• WORK ORDER 1
Reproduce the passage of the Universal Lending article from "When Peter Lansing" up to and including "below 4 percent.".
• WORK ORDER 2
Continue the article on Universal Lending's 30th anniversary from its last sentence.

• TEXT FOR ANALYSIS
When Peter Lansing launched Universal Lending Corp., mortgage rates were at 17.5 percent and the average home in the Denver area sold for $65,000.
A 30-year mortgage would have cost a borrower more than $1,000 a month. Fast-forward 30 years since Lansing, with $4,000 in his banking account (less than $10,000 in inflation-adjusted dollars) created what is now the oldest mortgage-banking firm in Denver with the same ownership. That $65,000-home would cost an estimated $192,000, and if rates were unchanged from 1981, monthly and principal and interest charges on a 30-year loan would be $2,815. At today’s current rate of 3.75 percent, the payment drops to $889.
Lansing never dreamed when he started Universal Lending that it would grow to be as big as it is today, closing more than $1 billion in loans annually. But he perhaps is even more surprised that rates are below 4 percent.
“To put this in perspective, when my parents bought their first home in Denver in 1952, they got a 3.75 percent interest rate with a half-percent origination fee, for a total of 4.25 percent,” Lansing said at the Renaissance Hotel, before he kicked off a day-long celebration of Universal Lending’s 30th anniversary. “So we are now back to 1952 rates. It really is back to the future.”
Back to the future was a theme that Lansing addressed repeatedly, as he addressed employees, friends and colleagues who filled a hotel meeting room at the hotel on Quebec Street, across from Stapleton. Coincidentally, it wasn’t planned, it was also the theme of the keynote speaker, Brian Chappelle, of the Potomac Partners think-tank in Washington, D.C.
It was a day to re-connect with old friends, some of whom had retired from Universal Lending, and even a few who now work for competitors, as well as honoring those who work at Universal Lending, and to provide a road map of where the mortgage industry is heading and how Lansing envisions Universal’s role over the next decade.

• INFORMATION GIVEN
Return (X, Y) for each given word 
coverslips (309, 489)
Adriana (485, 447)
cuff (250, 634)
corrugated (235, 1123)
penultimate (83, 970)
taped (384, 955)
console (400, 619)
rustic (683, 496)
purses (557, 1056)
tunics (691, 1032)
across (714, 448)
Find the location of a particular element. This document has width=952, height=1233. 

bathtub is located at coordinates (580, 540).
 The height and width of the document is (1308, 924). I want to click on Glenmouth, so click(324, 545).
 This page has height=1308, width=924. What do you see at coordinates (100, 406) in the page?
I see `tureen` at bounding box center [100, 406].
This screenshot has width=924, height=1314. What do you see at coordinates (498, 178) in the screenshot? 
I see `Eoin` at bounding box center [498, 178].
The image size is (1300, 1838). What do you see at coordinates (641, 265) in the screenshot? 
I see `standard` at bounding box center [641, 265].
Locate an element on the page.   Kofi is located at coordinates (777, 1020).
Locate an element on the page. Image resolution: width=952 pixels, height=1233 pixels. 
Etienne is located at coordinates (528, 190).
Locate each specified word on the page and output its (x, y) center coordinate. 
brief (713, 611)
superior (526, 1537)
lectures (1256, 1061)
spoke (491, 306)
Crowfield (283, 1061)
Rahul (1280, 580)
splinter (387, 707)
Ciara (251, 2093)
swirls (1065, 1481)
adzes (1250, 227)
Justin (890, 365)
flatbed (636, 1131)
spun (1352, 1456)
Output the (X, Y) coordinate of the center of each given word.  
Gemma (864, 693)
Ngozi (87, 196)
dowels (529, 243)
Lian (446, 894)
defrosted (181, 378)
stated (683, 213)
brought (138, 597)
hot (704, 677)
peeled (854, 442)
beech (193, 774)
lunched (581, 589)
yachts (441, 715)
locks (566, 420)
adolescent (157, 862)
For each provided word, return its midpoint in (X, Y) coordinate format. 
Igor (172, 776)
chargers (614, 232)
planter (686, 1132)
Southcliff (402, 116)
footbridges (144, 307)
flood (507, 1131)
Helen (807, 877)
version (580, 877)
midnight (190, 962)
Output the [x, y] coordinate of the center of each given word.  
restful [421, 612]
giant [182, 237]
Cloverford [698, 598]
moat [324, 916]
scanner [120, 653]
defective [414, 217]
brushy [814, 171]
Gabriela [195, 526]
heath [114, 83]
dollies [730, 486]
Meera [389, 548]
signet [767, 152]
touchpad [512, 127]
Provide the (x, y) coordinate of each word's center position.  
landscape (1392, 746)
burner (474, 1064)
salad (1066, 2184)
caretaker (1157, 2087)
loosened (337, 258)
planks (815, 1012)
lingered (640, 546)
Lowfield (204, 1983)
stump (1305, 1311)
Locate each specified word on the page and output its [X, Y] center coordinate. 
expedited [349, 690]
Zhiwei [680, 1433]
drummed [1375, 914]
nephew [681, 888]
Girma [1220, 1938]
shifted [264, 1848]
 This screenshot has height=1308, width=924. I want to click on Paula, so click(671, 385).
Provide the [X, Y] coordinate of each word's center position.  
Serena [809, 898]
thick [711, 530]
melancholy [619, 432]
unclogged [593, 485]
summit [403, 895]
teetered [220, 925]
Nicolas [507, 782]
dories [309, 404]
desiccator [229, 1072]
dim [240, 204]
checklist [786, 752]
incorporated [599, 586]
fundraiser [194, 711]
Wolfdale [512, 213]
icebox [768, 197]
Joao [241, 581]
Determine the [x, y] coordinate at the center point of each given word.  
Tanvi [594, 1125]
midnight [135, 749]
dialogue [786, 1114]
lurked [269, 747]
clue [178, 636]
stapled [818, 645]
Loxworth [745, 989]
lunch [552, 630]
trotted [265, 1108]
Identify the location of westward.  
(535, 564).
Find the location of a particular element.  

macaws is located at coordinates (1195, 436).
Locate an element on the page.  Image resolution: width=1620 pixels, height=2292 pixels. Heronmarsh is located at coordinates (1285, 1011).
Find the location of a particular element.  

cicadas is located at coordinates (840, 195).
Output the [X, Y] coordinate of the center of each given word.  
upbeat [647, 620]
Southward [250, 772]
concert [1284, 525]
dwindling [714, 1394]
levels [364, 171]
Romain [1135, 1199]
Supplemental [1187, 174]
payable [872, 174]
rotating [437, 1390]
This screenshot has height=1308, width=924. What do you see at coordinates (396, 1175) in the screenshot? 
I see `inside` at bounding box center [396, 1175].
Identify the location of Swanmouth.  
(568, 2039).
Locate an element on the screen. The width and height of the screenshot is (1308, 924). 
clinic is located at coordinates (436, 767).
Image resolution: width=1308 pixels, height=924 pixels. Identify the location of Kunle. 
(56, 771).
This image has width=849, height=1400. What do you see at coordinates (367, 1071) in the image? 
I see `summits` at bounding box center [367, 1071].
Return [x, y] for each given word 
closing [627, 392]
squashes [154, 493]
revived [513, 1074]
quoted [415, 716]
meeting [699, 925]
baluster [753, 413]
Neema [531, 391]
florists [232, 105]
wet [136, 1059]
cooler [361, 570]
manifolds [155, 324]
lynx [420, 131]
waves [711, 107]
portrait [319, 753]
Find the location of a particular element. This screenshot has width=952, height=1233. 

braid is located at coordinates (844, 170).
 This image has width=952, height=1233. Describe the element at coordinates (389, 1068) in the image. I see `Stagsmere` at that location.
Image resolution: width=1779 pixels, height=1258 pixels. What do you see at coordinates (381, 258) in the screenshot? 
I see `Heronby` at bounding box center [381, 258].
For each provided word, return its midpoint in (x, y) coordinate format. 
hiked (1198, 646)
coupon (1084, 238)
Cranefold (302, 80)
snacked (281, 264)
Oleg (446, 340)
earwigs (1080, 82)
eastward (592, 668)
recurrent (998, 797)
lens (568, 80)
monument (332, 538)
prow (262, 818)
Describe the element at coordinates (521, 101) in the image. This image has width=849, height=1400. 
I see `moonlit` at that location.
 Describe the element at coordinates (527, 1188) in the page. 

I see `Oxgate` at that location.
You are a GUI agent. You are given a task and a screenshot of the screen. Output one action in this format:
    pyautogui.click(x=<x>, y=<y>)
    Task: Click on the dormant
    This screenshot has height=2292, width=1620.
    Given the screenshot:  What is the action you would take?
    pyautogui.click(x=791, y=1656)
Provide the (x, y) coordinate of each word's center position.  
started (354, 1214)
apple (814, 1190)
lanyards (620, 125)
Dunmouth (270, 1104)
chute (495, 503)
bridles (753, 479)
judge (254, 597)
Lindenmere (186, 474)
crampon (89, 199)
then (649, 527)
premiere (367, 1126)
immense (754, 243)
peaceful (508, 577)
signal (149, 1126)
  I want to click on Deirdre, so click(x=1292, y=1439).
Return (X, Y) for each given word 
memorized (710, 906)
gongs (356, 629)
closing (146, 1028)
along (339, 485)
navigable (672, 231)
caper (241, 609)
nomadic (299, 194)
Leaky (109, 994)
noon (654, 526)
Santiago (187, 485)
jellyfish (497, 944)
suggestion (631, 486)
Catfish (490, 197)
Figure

• TASK RESULT 1
When Peter Lansing launched Universal Lending Corp., mortgage rates were at 17.5 percent and the average home in the Denver area sold for $65,000.
A 30-year mortgage would have cost a borrower more than $1,000 a month. Fast-forward 30 years since Lansing, with $4,000 in his banking account (less than $10,000 in inflation-adjusted dollars) created what is now the oldest mortgage-banking firm in Denver with the same ownership. That $65,000-home would cost an estimated $192,000, and if rates were unchanged from 1981, monthly and principal and interest charges on a 30-year loan would be $2,815. At today’s current rate of 3.75 percent, the payment drops to $889.
Lansing never dreamed when he started Universal Lending that it would grow to be as big as it is today, closing more than $1 billion in loans annually. But he perhaps is even more surprised that rates are below 4 percent.

• TASK RESULT 2
Slide shows of employees and old TV commercials – including one in which featured Don Knotts, best known as Barney Fife on the Andy Griffith Show – were periodically shown on screens, although Lansing didn’t know that he would be standing at the lectern three decades later, so confessed he did not take as many photographs in the early days as he should have.
“I feel like a bad mother for not taking a lot of photos,” early on, he said, to laughter.
During his tenure, he launched the nation’s first bridal registry for down payments, making it easier for newlyweds to buy a home. His research found that 67 percent of people getting married lived together before tying the knot, ” so they didn’t need a toaster. What they wanted to do was buy a house.”
It wasn’t always smooth sailing, of course. Bruce Bowler, Lansing’s partner for 14 years, noted that right after investing $500,000 on renovating their new headquarters buildings on East Evans Avenue, mortgage rates shot up to 10.5 percent from 8 percent, bringing lending activity to a standstill. He noted that when they had a group photo in front of the building, all of the 100-plus employees were wearing the requisite smiles, “except for Pete and me. We were the only ones not smiling.”
After the terrorist attacks of Sept. 11, 2011, all of the employees were glued to the TV, as people were all across the country. After days of doing nothing watching the news, no work was being done. To motivate the troops, Lansing suggested that they donate a part of every commission to a fund, with the idea of raising $100,000 for New York City. But by January, with plans to give a six-figure check to the Red Cross, so much money had poured in that it had closed the fund. Instead, the Universal Lending Foundation was born, which has been since for help renovate and fix poor senior’s homes in Denver, as well as buying Christmas gifts for very sick kids at Children’s Hospital.
During the g0-g0 days of lending, Universal Lending avoided the short-term riches of selling subprime lending, as Lansing saw them as poison for consumers. By contrast, many of his competitors aggressively pushed them, but later collapsed, but not before helping to drive the economy to the brink of economic Armageddon.
And although the lending industry is increasingly one of the most regulated in the industry – neither Democrats nor Republicans want a repeat of the recent worst housing crash since the Great Depression, and lenders are easy targets for increased more rules, even if the intended outcome is questionable - Lansing remains optimistic.
“Complexity is our friend,” Lansing said. “I think the future is bright for the independent mortgage lender.”
Lansing, who turns 60 this year, has no intention of throwing in the towel.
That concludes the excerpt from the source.